Hello! I am investigating some odd behavior in Fly...
# flyte-support
c
Hello! I am investigating some odd behavior in Flyte propeller and I'm looking for clarification about what is going on. It seems that when we have a large number of concurrent tasks and the propeller queue fills up it gets into a weird state where it doesn't seem to process anything. I have attached some screenshots below. As pressure on propeller increases you can see the free worker count decrease until it hits 0 at around 21:00. At around 23:00 the free workers jump back up near the maximum, the queue depth apparently hits 0, nothing seems to be added to the queue, but workflow acceptance begins climbing steadily and at this point nothing is processing. During this whole time the running workflows also steadily increases. During this time CPU usage of flytepropeller also lowers.
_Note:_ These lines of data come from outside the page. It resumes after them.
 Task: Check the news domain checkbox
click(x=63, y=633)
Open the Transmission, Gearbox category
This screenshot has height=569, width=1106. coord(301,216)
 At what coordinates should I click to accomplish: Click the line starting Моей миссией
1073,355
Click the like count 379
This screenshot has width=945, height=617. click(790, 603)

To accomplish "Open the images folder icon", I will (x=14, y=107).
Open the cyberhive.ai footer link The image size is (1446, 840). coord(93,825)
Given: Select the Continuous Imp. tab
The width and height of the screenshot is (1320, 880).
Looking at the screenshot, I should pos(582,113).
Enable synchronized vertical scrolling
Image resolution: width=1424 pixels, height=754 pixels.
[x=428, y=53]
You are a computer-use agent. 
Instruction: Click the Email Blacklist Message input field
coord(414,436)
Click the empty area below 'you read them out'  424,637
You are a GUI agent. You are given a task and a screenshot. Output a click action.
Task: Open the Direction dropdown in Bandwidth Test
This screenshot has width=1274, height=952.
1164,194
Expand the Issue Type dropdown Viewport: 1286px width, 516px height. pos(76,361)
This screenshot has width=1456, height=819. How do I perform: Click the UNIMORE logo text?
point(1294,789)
From looking at the logs there are just insane amounts of
Enqueueing workflow
and not much else
Volume of
Enqueueing workflow
logs (98 million)
Here is the volume of not
Enqueueing workflow
logs. (We rebooted flytepropeller to try and recover things towards the end). The point being that once everything breaks all that is logged is
enqueueing workflow
and nothing else.
b
Hey @clean-glass-36808 we had somewhat of a similar issue. What flytepropeller version you running?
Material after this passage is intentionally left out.